We started Day 4 right on the coast in Viana de Costello, Portugal. Unlike the other mornings, our lodging was right on the Camino. That means you don’t spend X amount of time or–more importantly–mucho kilometers getting to the day’s starting point. Our walking notes start with 0 (zero) K, which today meant, right out the front door.
Within 20 minutes we were giddy. THUNDER. Then lightening. We’d been carrying our rain gear the last 3 days, and when we could see and hear the splats of the raindrops, we huddled next to a high stone wall and under some vines to don our rain gear.
Sooo much better than yesterday’s 92 degree steep accents and decent…on cobblestones.
We hiked through neighborhoods cut into the mountain, narrow paths framed by high stone walls covered in moss, and dense wet forest. Because the cobblestones engage muscles I never knew I had, I found immense joy when even the shortest section of the path involved a semi-consistent surface. Like asphalt.
The forest floor is my favorite. Soft, giving and almost bouncy compared to the crazy cobblestones.
We were in and out of rain gear a couple of times. This is as close as I get to a fashionista photo, in that my shoes match my shirt.
DAY 5 interjection.
I know several of you are following my blog for updates, and I need to say now that my blog may not be updated daily. In fact one of my insights along this Camino is that I have a lot of “self talk” as I walk along the lines of “oh, how will I describe this or that?”
Don’t get me wrong. I love writing. I love thinking about what I will write. But I realized today that I am not in the present when I am thinking about getting to the next lodging where I will be able to post. If I can. Will I?

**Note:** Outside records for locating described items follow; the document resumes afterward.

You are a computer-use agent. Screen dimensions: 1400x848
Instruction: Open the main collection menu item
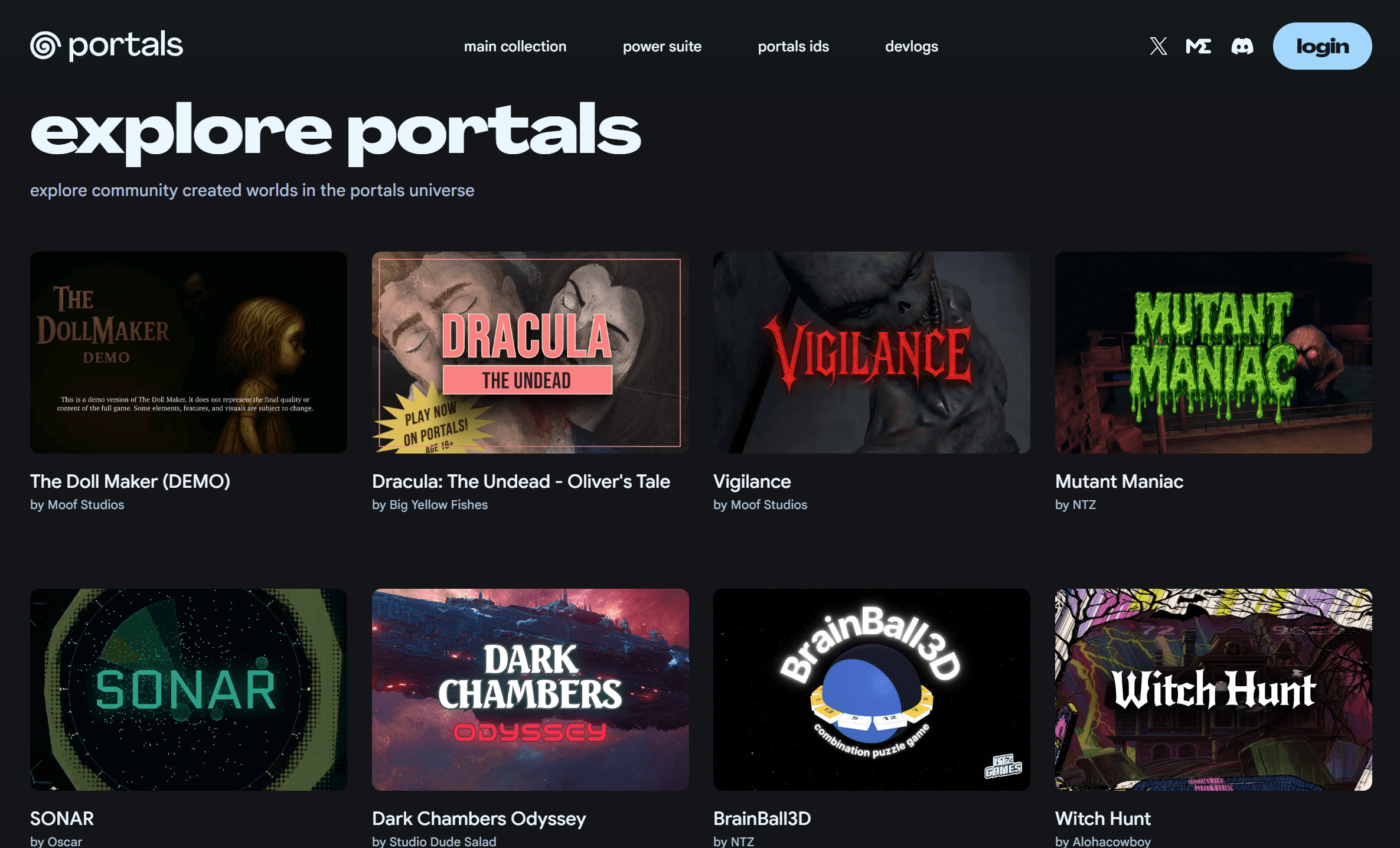(515, 46)
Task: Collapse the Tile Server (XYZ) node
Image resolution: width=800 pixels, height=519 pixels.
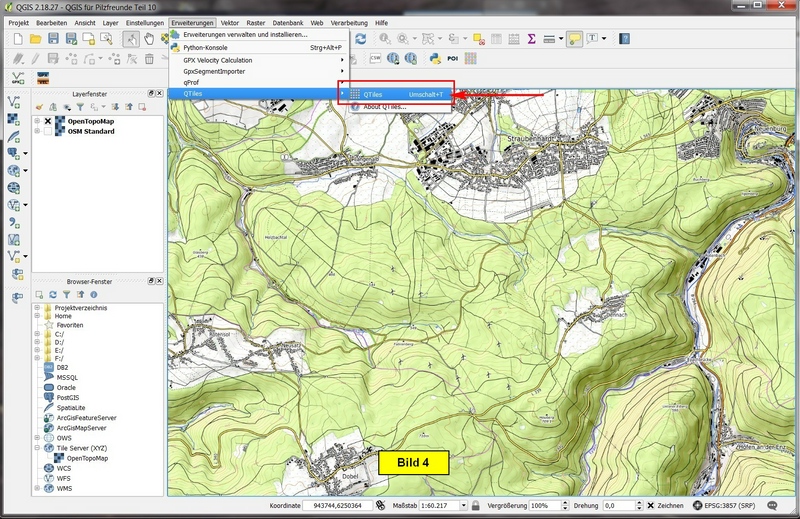Action: tap(37, 448)
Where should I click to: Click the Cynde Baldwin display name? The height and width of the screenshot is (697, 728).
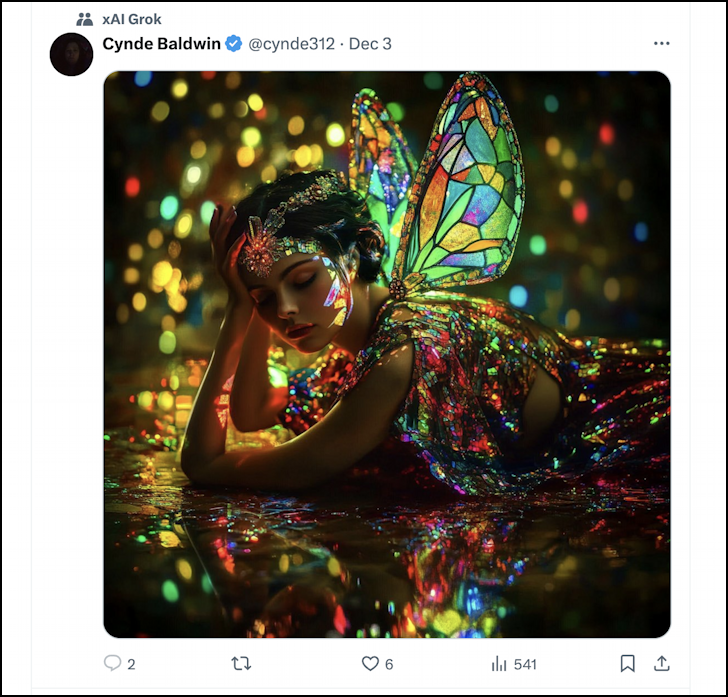click(x=162, y=44)
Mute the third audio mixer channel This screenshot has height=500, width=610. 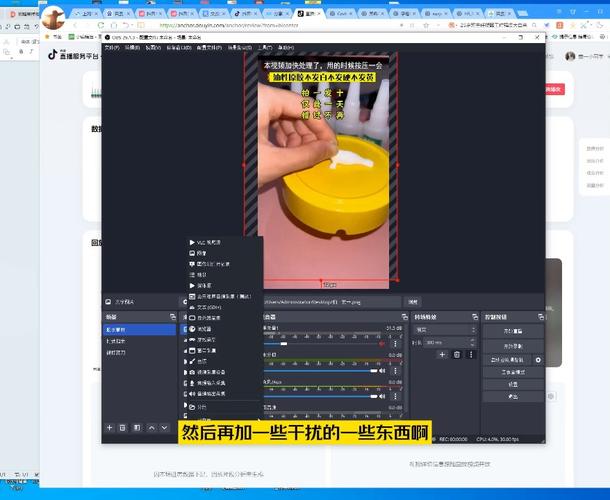(382, 396)
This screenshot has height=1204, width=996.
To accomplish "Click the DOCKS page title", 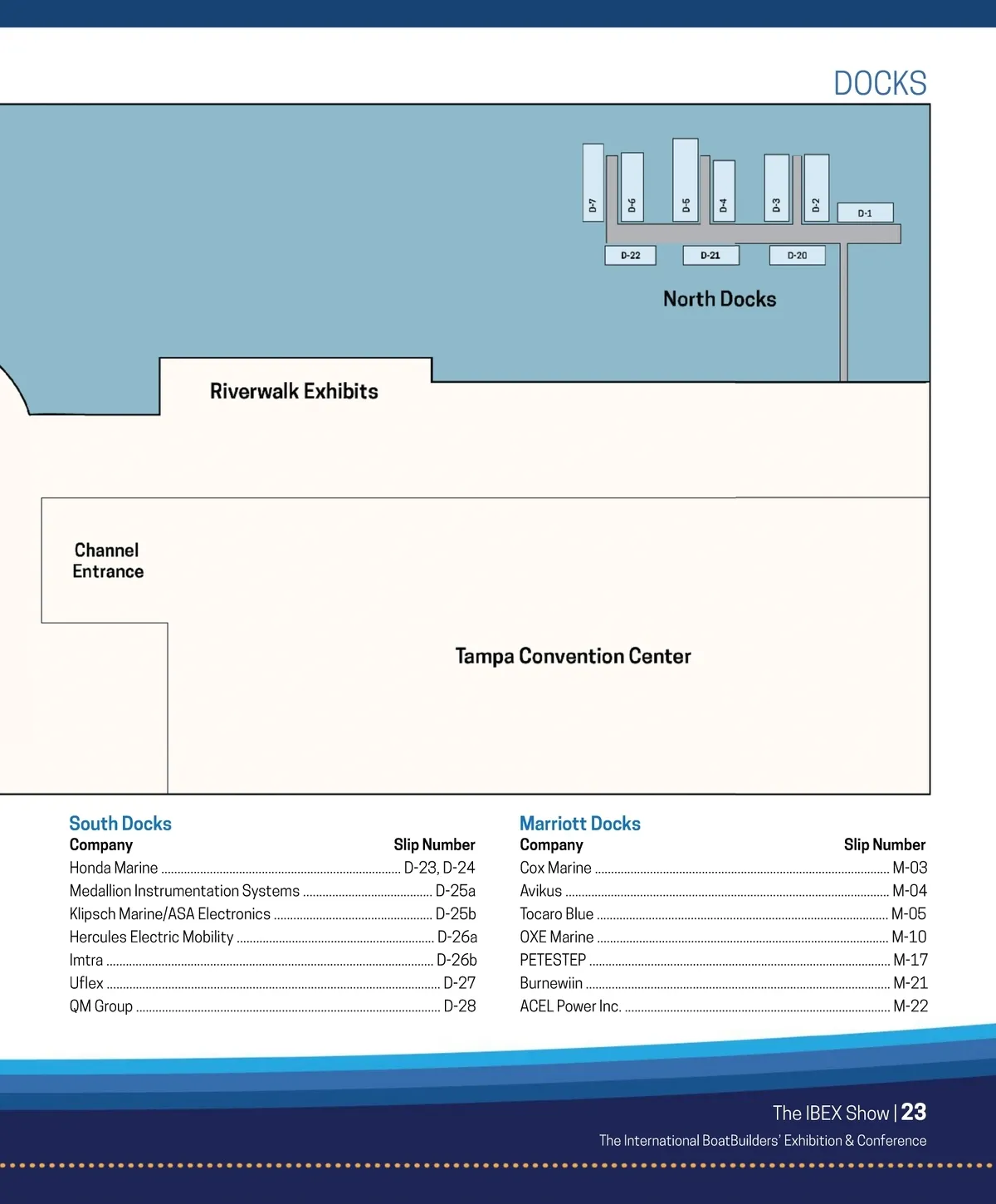I will (x=880, y=83).
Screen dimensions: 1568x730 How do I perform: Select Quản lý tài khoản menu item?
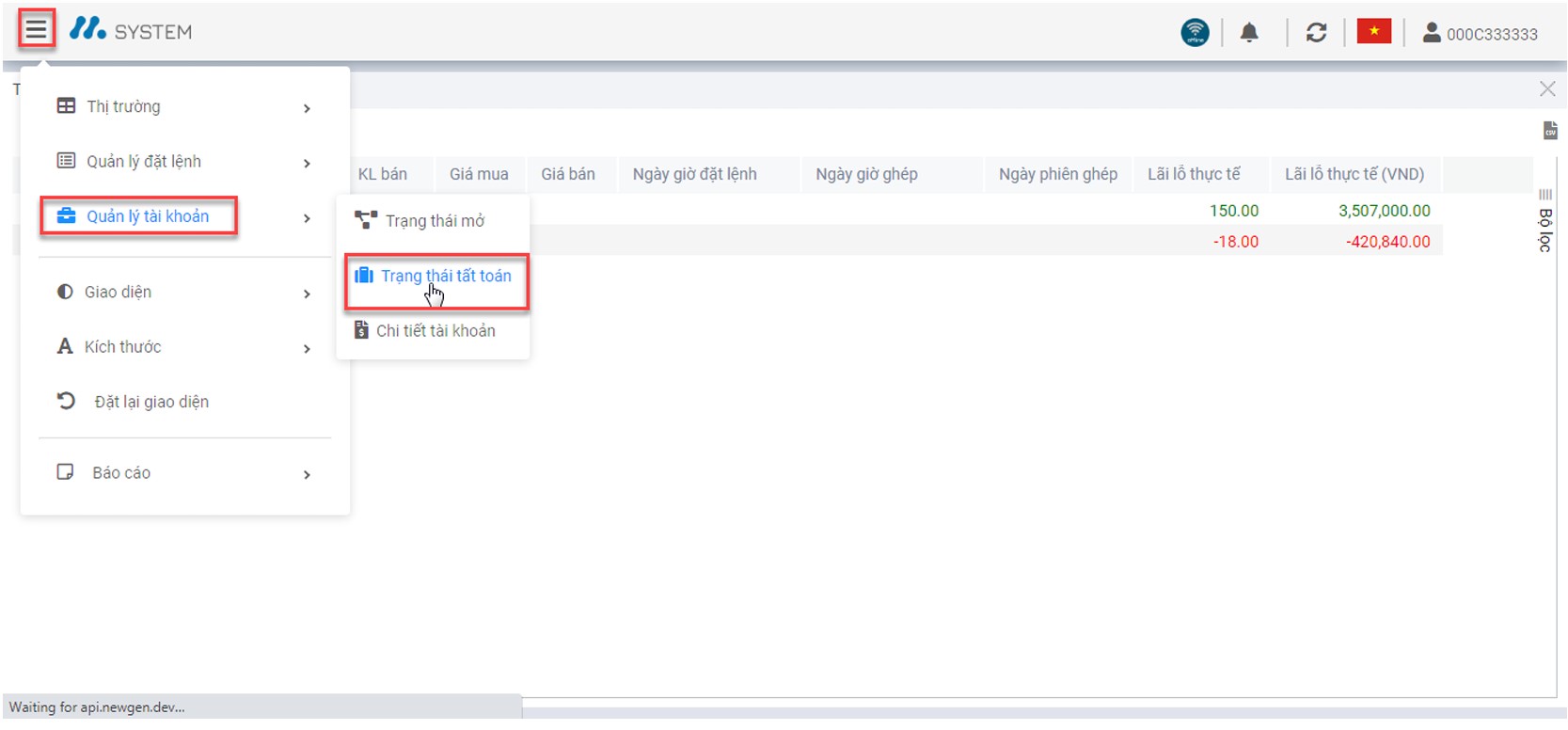147,216
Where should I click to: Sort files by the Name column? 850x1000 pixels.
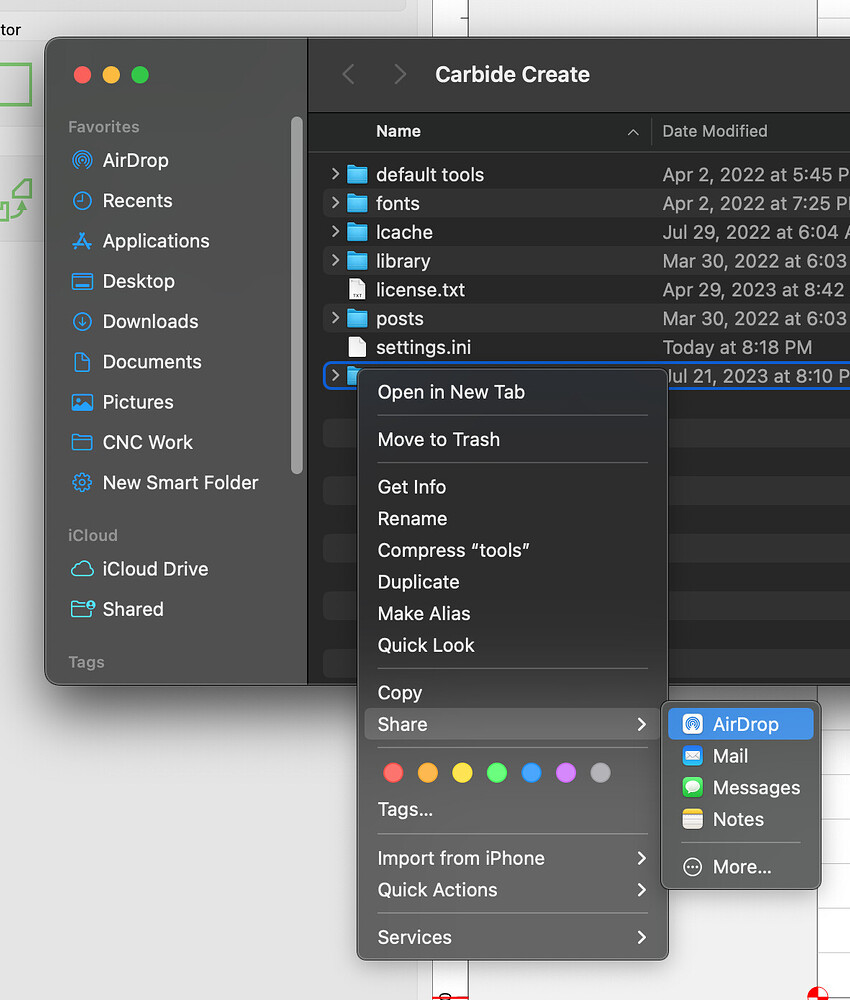398,131
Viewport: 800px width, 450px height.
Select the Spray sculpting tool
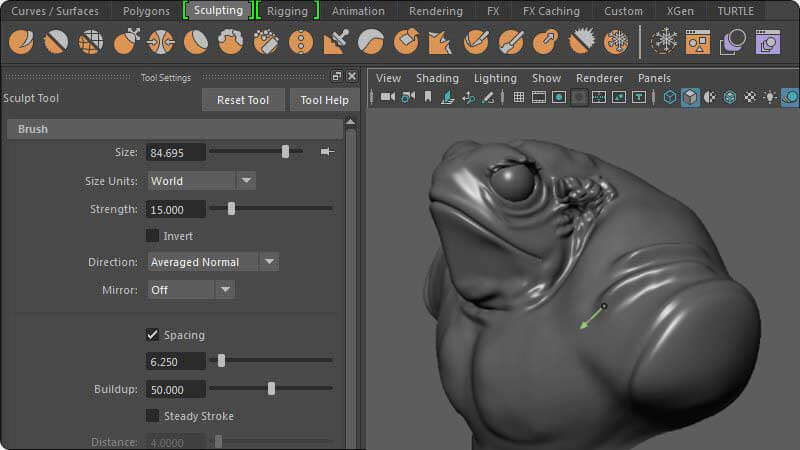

And I haven’t been able to do so as easily as I’d like. So bear with me. I will post here when I can. (Facebook is super simple, but basically a photo album for me.)
I wrote the above from Day 5, having crossed from Portugal to Spain. In the rain. All day. With no complaints. For now, it is what I do. Walk.
We are staying in a hotel that is converted from a convent founded in the 16th century. We had to wander around to kill time for dinner because the restaurants don’t open until 8:30 pm.